A ideia da Kamino é fornecer uma plataforma que ajude fundadores a montarem a estrutura internacional da startup - com sede no Brasil, nas Ilhas Cayman e em Delaware, nos Estados Unidos - o que tradicionalmente é pré-requisito para que fundos estrangeiros façam aportes nas empresas do país.

Soma-se à parte de estrutura legal, um hub de serviços financeiros como conta digital e cartão de crédito para a startup. A empresa não cria um novo “caminho” para isso, ela apenas agrega esses fornecedores e serviços, de forma que o fundador não precise ir atrás de cada passo sozinho.
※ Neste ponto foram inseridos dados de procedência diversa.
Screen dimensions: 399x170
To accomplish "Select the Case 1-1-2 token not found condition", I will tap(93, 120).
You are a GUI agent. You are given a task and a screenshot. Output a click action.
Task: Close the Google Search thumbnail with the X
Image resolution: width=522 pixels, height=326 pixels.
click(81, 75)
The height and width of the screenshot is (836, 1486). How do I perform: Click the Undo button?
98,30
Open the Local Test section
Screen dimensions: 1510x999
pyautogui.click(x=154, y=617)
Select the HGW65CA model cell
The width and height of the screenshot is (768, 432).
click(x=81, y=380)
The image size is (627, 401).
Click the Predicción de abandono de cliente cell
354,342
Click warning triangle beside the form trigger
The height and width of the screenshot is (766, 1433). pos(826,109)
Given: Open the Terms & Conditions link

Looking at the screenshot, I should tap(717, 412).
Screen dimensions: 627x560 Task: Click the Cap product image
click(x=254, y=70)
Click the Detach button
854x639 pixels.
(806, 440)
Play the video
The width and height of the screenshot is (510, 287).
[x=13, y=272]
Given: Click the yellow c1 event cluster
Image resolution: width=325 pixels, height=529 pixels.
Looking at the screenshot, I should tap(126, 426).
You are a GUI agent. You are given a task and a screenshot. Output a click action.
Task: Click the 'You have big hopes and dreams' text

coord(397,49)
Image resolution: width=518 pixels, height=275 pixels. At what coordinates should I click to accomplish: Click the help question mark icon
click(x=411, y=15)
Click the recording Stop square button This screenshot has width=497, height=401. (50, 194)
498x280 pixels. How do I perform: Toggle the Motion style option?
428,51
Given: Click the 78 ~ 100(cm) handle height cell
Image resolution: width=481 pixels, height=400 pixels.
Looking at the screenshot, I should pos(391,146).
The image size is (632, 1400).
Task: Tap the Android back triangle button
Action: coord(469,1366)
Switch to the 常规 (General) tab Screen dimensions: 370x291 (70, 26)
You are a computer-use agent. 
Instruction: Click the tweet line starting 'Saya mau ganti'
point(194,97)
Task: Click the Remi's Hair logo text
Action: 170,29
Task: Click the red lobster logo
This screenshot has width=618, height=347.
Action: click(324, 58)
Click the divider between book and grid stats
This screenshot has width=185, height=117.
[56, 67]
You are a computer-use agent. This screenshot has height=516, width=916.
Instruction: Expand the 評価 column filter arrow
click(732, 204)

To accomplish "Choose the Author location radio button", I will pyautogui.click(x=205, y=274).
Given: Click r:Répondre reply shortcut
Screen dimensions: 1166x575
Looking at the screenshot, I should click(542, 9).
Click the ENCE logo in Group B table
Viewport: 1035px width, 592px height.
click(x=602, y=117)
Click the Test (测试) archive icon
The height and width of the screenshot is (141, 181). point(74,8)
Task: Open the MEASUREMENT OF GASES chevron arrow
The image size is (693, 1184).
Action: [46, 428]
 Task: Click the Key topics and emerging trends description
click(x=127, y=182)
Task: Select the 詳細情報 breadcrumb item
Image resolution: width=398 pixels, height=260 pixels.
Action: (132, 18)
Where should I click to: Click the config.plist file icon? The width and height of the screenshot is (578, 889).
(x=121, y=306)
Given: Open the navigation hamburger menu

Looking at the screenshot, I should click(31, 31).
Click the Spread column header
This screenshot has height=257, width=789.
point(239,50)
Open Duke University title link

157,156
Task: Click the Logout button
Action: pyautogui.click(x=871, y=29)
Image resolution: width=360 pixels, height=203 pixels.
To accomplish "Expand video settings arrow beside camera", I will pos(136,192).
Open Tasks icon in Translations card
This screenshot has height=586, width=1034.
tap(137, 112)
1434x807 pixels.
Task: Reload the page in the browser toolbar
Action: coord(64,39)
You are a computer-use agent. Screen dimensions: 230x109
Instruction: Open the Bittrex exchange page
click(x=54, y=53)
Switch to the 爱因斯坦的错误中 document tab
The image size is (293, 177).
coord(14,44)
Isso é feito com parcerias de escritórios de advocacia e contabilidade e com instituições financeiras como o Silicon Valley Bank.

É a mesma ideia do Latitud Go, produto da rede de empreendedores Latitud, com um quê de Trace Finance, que opera o câmbio dos investimentos para essas startups da região (e que também recebeu um Seed “parrudo”).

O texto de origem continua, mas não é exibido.